How Much Memory Does Llama-3 70B Actually Need?

serving

memory

llm

A 3-minute calculation with mlsysim that answers the question every ML engineer asks.

Published

April 1, 2026

How Much Memory Does Llama-3 70B Actually Need?

Every ML engineer eventually asks: “Can I serve Llama-3 70B on my hardware?”

The answer depends on three things: precision, KV cache, and batch size. Let’s calculate it in 30 seconds.

The Weights

import mlsysim

llama70b = mlsysim.Models.Language.Llama3_70B

# FP16: 2 bytes per parameter
fp16_size = llama70b.size_in_bytes()
print(f"FP16 weights: {fp16_size.to('GB'):.1f}")
# → 140.0 GB

# INT4: 0.5 bytes per parameter
int4_size = llama70b.size_in_bytes(mlsysim.ureg("0.5 byte"))
print(f"INT4 weights: {int4_size.to('GB'):.1f}")
# → 35.0 GB

Result: 140 GB in FP16, 35 GB in INT4.

An H100 has 80 GB. So Llama-3 70B in FP16 does not fit on one GPU. You need either tensor parallelism (TP=2) or quantization to INT4.

The KV Cache (The Hidden Memory Consumer)

Weights are only half the story. Each active request needs a KV cache:

from mlsysim.physics import calc_kv_cache_size

# Llama-3 70B: 80 layers, 8 KV heads (GQA), 128 dim per head
kv_per_request = calc_kv_cache_size(
    n_layers=80, n_heads=8, head_dim=128,
    seq_len=4096, batch_size=1, bytes_per_elem=2
)
print(f"KV cache per request (4K context): {kv_per_request.to('MB'):.0f}")
# → 160 MB per request

At 160 MB per request, an 80 GB GPU serving INT4 Llama-3 70B has: - 35 GB for weights - 45 GB remaining for KV cache - 45,000 MB / 160 MB ≈ 280 concurrent requests max

But at 32K context? KV cache is 1.28 GB per request → only 35 requests.

The Full Picture

from mlsysim.solvers import ServingModel

result = ServingModel().solve(
    mlsysim.Models.Language.Llama3_70B,
    mlsysim.Hardware.Cloud.H100,
    seq_len=4096,
    batch_size=1,
    precision="fp16"
)
print(f"Feasible: {result.feasible}")        # → False (doesn't fit!)
print(f"Memory util: {result.memory_utilization:.1%}")

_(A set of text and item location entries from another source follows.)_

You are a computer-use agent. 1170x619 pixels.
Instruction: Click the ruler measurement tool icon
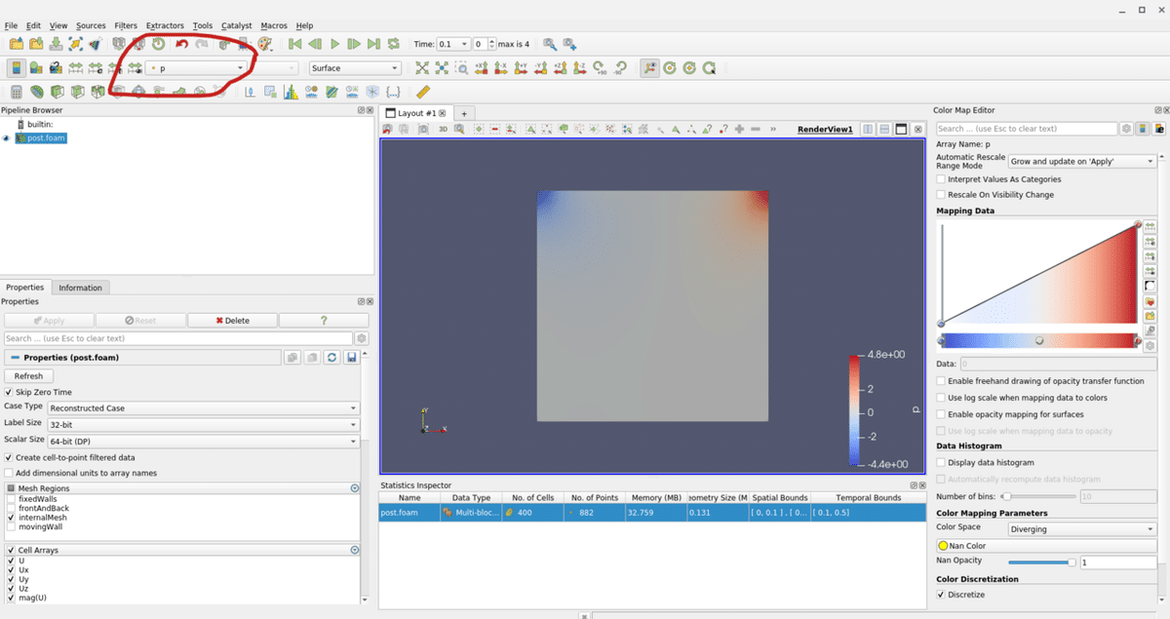pyautogui.click(x=422, y=92)

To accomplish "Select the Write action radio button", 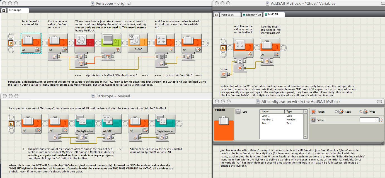I will pyautogui.click(x=361, y=112).
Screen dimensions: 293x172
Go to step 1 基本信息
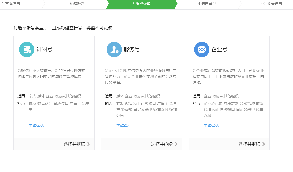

The punchline: A “70B model” doesn’t just need 140 GB. It needs 140 GB + (KV cache × concurrent requests). At production batch sizes, the KV cache can consume MORE memory than the weights.

What To Do About It

Strategy	Memory Impact	Trade-off
INT4 quantization	4× smaller weights	~2-5% accuracy loss
GQA (already in Llama-3)	8× smaller KV cache	None (architectural)
KV cache INT8	2× smaller KV cache	Negligible quality loss
Tensor parallelism (TP=2)	Split across 2 GPUs	Adds NVLink communication
PagedAttention (vLLM)	Eliminates KV fragmentation	~20-40% more concurrent requests

Try It Yourself

pip install mlsysim
mlsysim serve Llama3_70B H100 --seq-len 4096 --batch-size 1

This analysis was computed with mlsysim, a first-principles analytical modeling framework for ML systems. All constants are traceable to hardware datasheets.